┌─ PROVIDED MATERIAL
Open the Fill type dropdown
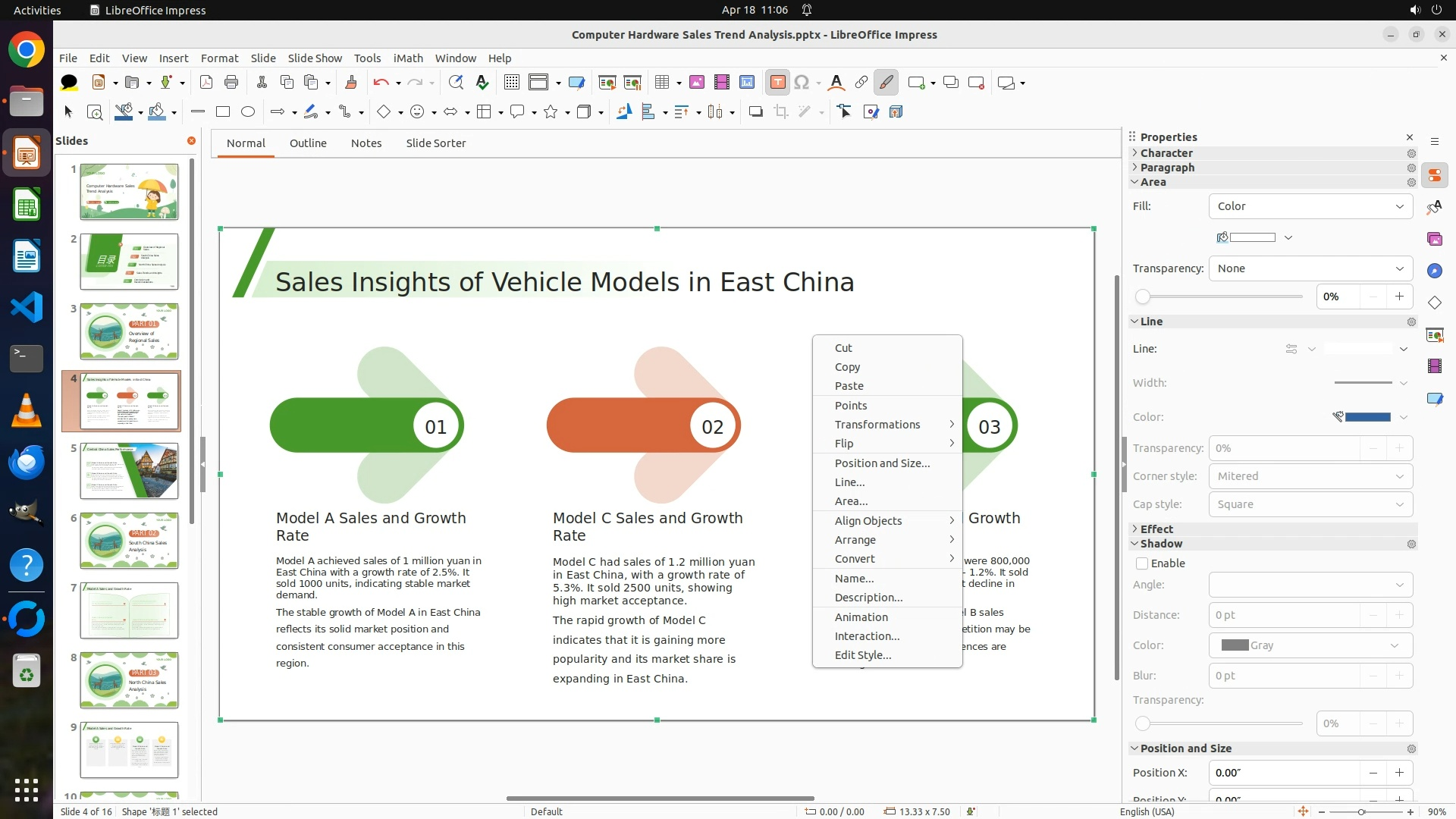pos(1310,206)
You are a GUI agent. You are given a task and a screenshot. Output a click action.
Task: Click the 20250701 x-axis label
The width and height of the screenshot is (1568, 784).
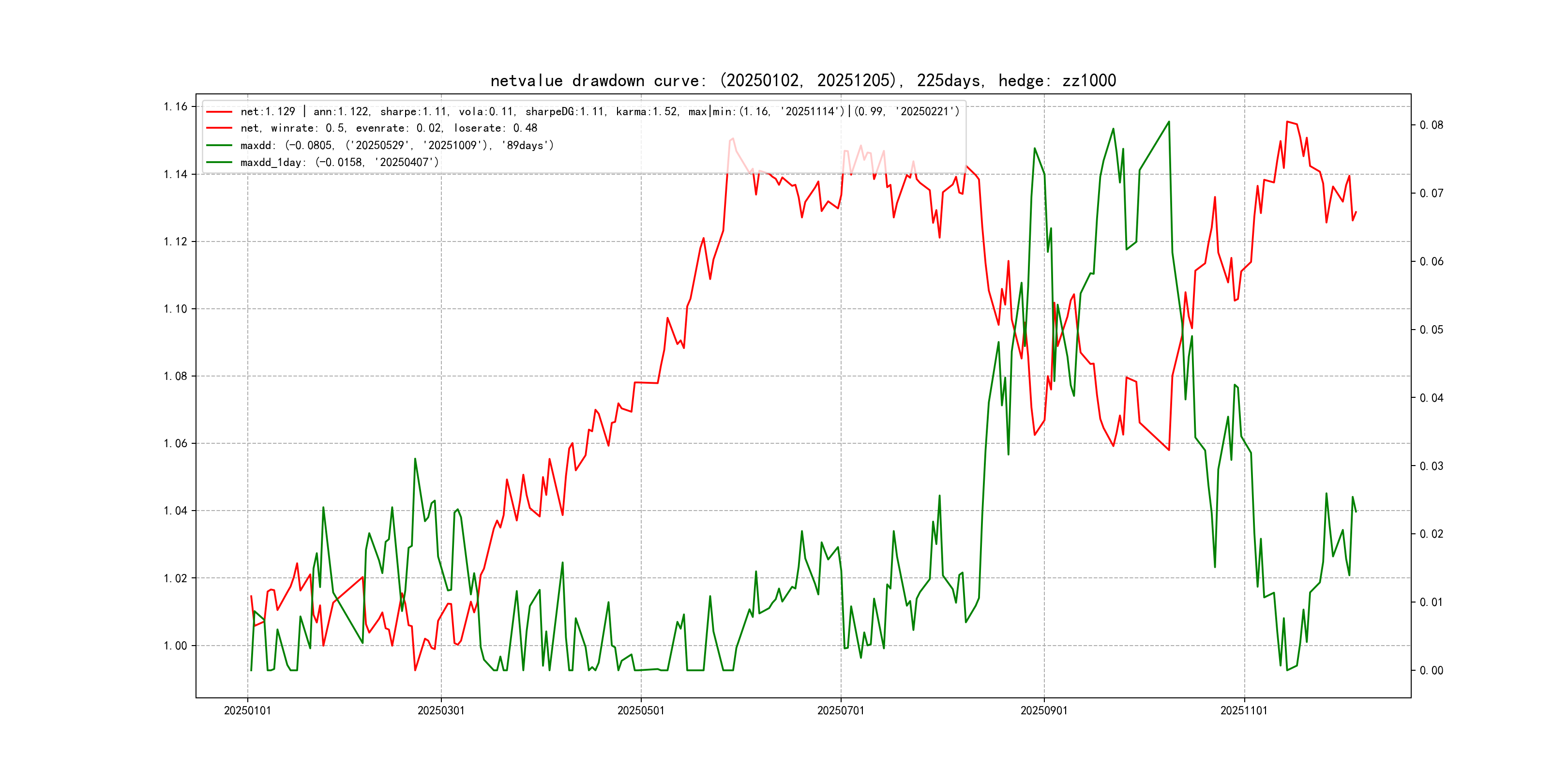click(841, 710)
└─
WHAT NEEDS TO BE DONE: Each line above must be set down exactly, though no picture should be carried over.

EXPECTED OUTPUT:
Open the Fill type dropdown
pos(1310,206)
You are a GUI agent. You are given a task and a screenshot. Output a click action.
Task: Click the 20250701 x-axis label
The width and height of the screenshot is (1568, 784).
click(841, 710)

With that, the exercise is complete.